Bioinformatics Program, Loyola University Chicago, Chicago, IL 60660, USA.
Department of Mathematics and Statistics, Loyola University Chicago, Chicago, IL 60660, USA.
Viruses. 2023 Feb 2;15(2):420. doi: 10.3390/v15020420.
High-throughput sequencing of microbial communities has uncovered a large, diverse population of phages. Frequently, phages found are integrated into their bacterial host genome. Distinguishing between phages in their integrated (lysogenic) and unintegrated (lytic) stage can provide insight into how phages shape bacterial communities. Here we present the Prophage Induction Estimator (PIE) to identify induced phages in genomic and metagenomic sequences. PIE takes raw sequencing reads and phage sequence predictions, performs read quality control, read assembly, and calculation of phage and non-phage sequence abundance and completeness. The distribution of abundances for non-phage sequences is used to predict induced phages with statistical confidence. In silico tests were conducted to benchmark this tool finding that PIE can detect induction events as well as phages with a relatively small burst size (10×). We then examined isolate genome sequencing data as well as a mock community and urinary metagenome data sets and found instances of induced phages in all three data sets. The flexibility of this software enables users to easily include phage predictions from their preferred tool of choice or phage sequences of interest. Thus, genomic and metagenomic sequencing now not only provides a means for discovering and identifying phage sequences but also the detection of induced prophages.

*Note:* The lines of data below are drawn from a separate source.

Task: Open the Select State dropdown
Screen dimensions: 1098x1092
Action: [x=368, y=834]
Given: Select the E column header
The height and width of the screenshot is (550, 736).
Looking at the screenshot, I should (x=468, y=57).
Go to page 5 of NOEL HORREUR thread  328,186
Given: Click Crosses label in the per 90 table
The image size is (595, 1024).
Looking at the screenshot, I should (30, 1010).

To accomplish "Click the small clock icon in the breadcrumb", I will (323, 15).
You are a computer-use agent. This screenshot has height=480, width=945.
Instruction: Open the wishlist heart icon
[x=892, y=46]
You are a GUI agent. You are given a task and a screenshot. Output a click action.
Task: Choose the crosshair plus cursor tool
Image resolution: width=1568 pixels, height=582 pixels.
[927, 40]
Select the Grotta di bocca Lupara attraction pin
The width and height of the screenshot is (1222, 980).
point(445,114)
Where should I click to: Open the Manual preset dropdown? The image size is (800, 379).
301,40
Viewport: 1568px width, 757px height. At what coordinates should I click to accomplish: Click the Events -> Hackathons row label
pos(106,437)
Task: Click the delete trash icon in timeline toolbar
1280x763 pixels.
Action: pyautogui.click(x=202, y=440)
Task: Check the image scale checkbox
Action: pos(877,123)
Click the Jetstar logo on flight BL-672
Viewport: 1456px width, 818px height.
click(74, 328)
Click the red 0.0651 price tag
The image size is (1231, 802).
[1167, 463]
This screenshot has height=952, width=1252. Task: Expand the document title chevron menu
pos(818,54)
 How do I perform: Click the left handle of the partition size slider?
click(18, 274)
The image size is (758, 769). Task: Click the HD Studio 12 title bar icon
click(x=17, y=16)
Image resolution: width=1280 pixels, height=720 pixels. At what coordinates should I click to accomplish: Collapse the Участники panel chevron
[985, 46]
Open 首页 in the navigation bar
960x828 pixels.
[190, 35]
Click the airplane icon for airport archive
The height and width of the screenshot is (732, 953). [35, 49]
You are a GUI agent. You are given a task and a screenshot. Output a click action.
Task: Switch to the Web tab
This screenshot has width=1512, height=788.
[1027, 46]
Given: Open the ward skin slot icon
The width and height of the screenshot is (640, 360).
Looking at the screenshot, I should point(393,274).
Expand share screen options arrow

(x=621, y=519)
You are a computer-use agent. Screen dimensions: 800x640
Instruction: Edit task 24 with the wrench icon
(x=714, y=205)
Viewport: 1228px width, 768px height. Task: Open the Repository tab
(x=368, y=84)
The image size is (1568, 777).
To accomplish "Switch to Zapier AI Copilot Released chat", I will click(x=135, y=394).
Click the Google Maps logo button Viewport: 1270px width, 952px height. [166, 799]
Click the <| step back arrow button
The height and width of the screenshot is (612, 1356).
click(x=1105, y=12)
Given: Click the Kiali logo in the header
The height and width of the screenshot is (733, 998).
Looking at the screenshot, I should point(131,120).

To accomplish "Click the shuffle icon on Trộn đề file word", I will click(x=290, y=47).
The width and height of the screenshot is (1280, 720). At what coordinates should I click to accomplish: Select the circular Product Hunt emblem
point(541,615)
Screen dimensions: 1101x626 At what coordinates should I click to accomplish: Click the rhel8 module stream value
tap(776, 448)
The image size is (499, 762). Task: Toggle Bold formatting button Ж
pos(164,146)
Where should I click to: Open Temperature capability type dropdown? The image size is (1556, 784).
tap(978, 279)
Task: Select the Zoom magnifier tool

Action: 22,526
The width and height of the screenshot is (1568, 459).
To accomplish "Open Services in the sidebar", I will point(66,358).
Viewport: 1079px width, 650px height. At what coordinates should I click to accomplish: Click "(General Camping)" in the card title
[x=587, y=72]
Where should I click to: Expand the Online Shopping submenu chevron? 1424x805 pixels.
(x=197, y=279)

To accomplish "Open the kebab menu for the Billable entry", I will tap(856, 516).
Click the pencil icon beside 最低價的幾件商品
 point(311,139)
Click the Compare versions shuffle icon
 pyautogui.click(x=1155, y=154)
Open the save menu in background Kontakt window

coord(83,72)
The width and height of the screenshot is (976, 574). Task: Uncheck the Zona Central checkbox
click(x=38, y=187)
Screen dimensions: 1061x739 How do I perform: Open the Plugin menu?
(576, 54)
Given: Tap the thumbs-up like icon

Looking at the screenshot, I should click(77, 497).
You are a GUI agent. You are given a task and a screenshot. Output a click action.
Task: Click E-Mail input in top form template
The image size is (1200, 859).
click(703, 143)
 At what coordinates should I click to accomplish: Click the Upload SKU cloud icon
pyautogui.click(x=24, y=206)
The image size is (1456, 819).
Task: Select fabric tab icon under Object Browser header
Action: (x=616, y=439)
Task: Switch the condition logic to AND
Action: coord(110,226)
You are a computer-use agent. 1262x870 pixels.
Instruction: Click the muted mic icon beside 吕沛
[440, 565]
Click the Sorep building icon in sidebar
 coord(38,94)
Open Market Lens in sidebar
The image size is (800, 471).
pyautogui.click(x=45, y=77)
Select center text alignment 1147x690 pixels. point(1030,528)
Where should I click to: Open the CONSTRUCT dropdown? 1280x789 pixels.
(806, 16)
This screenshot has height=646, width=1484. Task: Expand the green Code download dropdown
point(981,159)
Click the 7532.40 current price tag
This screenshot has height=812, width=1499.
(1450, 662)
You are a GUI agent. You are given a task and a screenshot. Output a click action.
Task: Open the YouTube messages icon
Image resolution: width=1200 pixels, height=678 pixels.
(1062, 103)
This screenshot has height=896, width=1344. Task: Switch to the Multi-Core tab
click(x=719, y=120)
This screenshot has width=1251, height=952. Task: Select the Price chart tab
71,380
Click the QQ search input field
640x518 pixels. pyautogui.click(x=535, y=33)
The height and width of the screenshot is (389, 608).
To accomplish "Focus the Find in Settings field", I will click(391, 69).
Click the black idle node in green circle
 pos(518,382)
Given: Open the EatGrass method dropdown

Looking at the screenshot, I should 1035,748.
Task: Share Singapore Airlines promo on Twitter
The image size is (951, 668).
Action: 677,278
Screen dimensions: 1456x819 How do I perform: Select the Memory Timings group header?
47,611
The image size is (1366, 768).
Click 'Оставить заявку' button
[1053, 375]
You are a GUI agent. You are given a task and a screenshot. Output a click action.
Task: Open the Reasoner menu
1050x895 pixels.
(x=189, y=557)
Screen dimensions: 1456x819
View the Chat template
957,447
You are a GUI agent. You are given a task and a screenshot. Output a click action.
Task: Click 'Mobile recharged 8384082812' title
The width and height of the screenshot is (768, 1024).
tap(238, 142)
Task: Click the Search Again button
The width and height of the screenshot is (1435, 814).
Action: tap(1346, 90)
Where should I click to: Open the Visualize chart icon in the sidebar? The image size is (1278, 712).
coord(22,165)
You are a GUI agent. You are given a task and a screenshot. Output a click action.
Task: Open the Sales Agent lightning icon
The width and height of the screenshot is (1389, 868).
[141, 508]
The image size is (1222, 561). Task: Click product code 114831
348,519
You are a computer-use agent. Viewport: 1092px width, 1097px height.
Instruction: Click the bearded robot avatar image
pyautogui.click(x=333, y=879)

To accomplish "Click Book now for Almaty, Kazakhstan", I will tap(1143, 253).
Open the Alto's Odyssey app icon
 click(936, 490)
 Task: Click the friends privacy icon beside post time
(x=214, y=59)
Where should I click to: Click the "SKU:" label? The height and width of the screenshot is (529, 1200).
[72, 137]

高通量测序技术揭示了大量多样的噬菌体群体。通常,发现的噬菌体整合到其细菌宿主基因组中。区分整合(溶源)和未整合(裂解)阶段的噬菌体可以深入了解噬菌体如何塑造细菌群落。本文提出了 Prophage Induction Estimator (PIE) 来鉴定基因组和宏基因组序列中的诱导噬菌体。PIE 采用原始测序reads 和噬菌体序列预测,进行reads 质量控制、reads 组装以及噬菌体和非噬菌体序列丰度和完整性的计算。非噬菌体序列丰度的分布用于具有统计置信度的预测诱导噬菌体。通过计算机模拟测试对该工具进行基准测试,发现 PIE 可以检测到诱导事件以及相对较小爆发大小(10×)的噬菌体。然后,我们检查了分离株基因组测序数据以及模拟群落和尿宏基因组数据集,并在这三个数据集都发现了诱导噬菌体的实例。该软件的灵活性使用户可以轻松地将首选工具的噬菌体预测或感兴趣的噬菌体序列包含在内。因此,基因组和宏基因组测序现在不仅提供了发现和鉴定噬菌体序列的手段,还可以检测诱导的前噬菌体。